**Stored items**
= = =

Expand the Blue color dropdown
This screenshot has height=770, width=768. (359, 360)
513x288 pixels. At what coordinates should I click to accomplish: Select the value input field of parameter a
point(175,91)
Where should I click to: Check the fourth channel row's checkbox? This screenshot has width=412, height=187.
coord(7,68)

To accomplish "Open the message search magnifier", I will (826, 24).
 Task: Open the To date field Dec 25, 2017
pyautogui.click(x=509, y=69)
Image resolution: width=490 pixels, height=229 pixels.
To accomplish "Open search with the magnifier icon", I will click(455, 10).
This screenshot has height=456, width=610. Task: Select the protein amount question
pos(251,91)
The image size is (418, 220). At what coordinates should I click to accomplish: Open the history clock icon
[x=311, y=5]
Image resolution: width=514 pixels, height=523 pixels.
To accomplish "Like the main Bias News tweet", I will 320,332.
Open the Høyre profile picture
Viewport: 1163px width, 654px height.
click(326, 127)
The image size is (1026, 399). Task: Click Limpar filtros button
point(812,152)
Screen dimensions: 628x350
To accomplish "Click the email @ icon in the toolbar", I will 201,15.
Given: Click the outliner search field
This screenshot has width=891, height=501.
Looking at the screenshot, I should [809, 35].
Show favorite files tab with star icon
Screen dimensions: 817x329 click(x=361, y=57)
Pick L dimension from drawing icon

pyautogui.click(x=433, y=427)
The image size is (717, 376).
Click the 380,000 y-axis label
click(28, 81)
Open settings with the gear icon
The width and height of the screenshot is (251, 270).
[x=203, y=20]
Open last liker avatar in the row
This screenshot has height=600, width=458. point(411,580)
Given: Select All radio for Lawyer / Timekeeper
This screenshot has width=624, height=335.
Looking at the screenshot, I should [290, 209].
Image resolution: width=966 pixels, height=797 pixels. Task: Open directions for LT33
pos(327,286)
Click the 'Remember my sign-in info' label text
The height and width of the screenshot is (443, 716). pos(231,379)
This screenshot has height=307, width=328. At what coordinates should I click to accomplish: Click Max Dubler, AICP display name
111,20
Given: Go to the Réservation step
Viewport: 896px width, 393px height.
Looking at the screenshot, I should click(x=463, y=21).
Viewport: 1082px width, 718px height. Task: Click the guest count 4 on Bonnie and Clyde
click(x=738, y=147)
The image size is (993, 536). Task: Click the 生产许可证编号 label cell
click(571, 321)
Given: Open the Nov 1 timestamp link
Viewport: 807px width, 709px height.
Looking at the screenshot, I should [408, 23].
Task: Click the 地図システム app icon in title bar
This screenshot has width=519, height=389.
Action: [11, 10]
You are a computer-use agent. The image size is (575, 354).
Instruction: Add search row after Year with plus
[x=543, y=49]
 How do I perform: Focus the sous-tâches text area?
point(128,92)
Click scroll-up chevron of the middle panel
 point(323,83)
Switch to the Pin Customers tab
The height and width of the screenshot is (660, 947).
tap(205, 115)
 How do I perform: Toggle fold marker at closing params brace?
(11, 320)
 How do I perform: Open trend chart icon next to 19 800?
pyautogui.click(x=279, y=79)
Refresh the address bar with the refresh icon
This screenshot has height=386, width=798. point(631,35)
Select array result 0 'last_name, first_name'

= = =

Both end lines included, restate word for word the lines above from the line with "This screenshot has height=456, width=610." to the line with "Image resolution: width=514", and nothing else.

This screenshot has height=456, width=610. Task: Select the protein amount question
pos(251,91)
The image size is (418, 220). At what coordinates should I click to accomplish: Open the history clock icon
[x=311, y=5]
Image resolution: width=514 pixels, height=523 pixels.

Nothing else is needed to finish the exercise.